Coulture Magazine Editor in Chief Alexandra Hehlen with Deputy Editor in Chief Remington Remmel. Photo by Alexis Fairbanks

 

By BONNIE J. GORDON
Los Alamos Daily Post

Los Alamos native Alexandra Hehlen, editor in chief of Coulture Magazine, is a junior majoring in journalism and minoring in business administration at UNC-Chapel Hill. Coulture is a glossy magazine, featuring  fashion and culture in a fresh, youthful package.

“I wanted to do something with an impact,” Hehlen said in a recent interview. “The magazine challenges beauty standards and we encourage our readers to embrace their best features rather than try to live up to societal standards. Fashion magazines should embrace everyone.”

Anyone who applies can be a model, she said.

While at Los Alamos High School, Hehlen wrote a regular fashion column for the Los Alamos Monitor and managed its teen page. She had to convince the newspaper staff that anyone would want to read about fashion. They let her write her first column, on “mom jeans” and it was very well received, she said. By the end of her freshman year, she’d written 70 pieces for her “Fashion Maven” column. By senior year she was managing the teen page team.
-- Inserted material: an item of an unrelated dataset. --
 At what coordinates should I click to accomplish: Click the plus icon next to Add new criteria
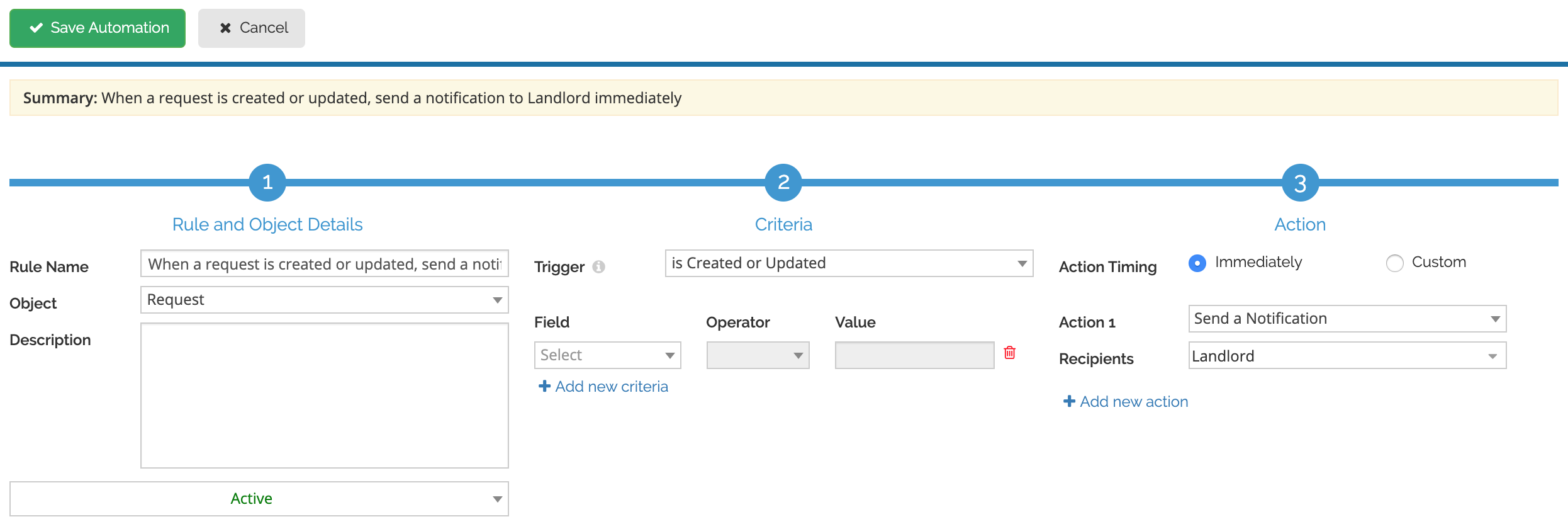(x=545, y=385)
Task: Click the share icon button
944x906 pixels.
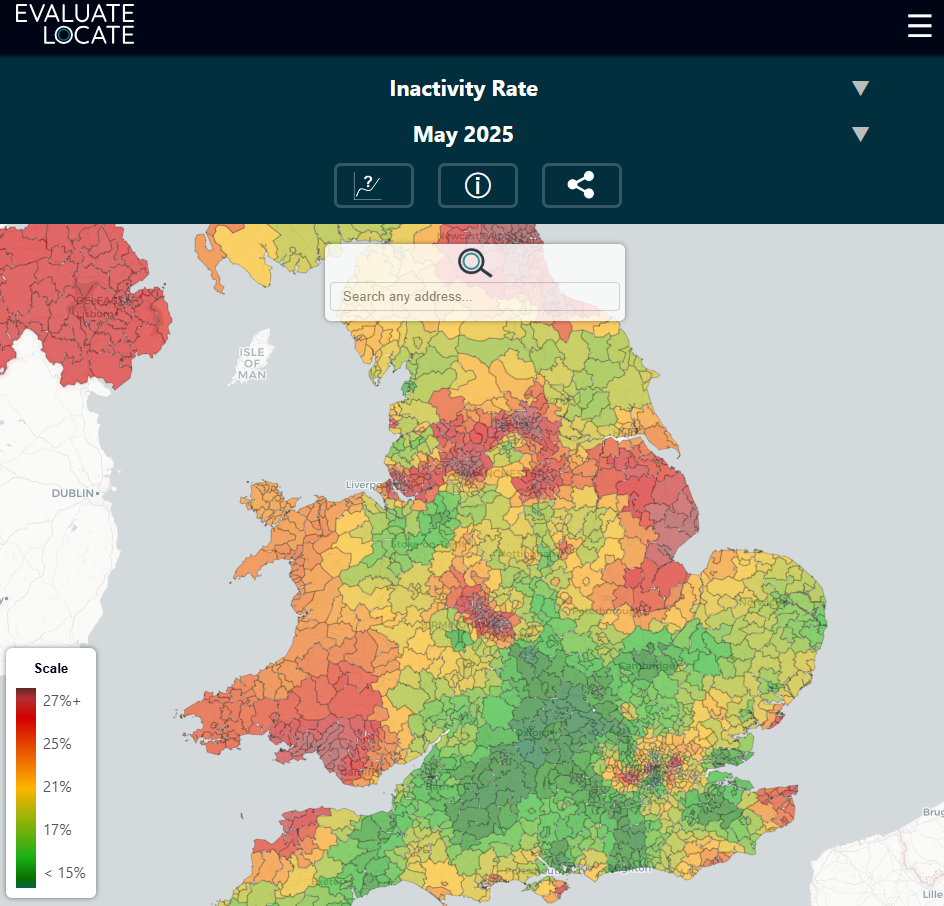Action: pyautogui.click(x=581, y=186)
Hehlen was one of 32 recipients out of a pool of 2,000 applicants for the prestigious Robertson Scholars Leadership Program. Hehlen used a picture of herself modeling a wedding gown made of milk jugs she designed for the Los Alamos Recycle Fashion show. The scholarship committee was intrigued.  The full scholarship to UNC-Chapel Hill includes all her expenses, including semester abroad opportunities. Hehlen spent last semester at Bocconi Unitersity in Milan, “loving fashion and living fashion.”

 “I loved UNC, but I missed fashion and writing my fashion column,” Hehlen said. “I realized fashion was going to be a bigger part of my life than just my wardrobe.”

The magazine was born when Hehlen met her friend and future deputy editor in chief Remington Remmel and they discovered their mutual passion for fashion. They raised $3,000 in a Kickstarter campaign to put out the first issue of Coulture.

Once they proved they could do it, the two approached a faculty member in the UNC School of Media and Journalism who had grant funding to start a fashion program. The magazine’s production costs are covered by the grant for five years.

Next Hehlen and Remmel recruited a staff of 120. The magazine comes out once a semester and is a thoroughly professional product. Three issues have come out so far. The latest is a coloring book as well as a fashion magazine.  

The two editors set the theme and the 15 teams of writers, graphic artists, stylists and photographers take the issue forward.

“We ask people to pitch content based on the theme,” Hehlen said. They choose some for the magazine and the others write for the magazine’s online blog.

“Fashion can be rude and mean,” Hehlen said. “I’m adamant that everyone has a good time.”

Hehlen will be interning at a New York fashion company this summer, before returning to UNC to write her thesis on sustainable fashion, one of her passions.

“I’d like to start a sustainable fashion company in five to 10 years,” she said. “My big thing is to use fashion to make an impact. One in six people are employed in the fashion industry and many of them are women. I want to see people get paid decently. When women succeed, everyone succeeds.”

In addition to promoting corporate social responsibility, Hehlen wants to produce fashion for young consumers who don’t have a large clothing budget.

“Sustainable fashion will be the next big thing and I’m right on time,” Hehlen said. “I’ll stop at nothing to make a difference.”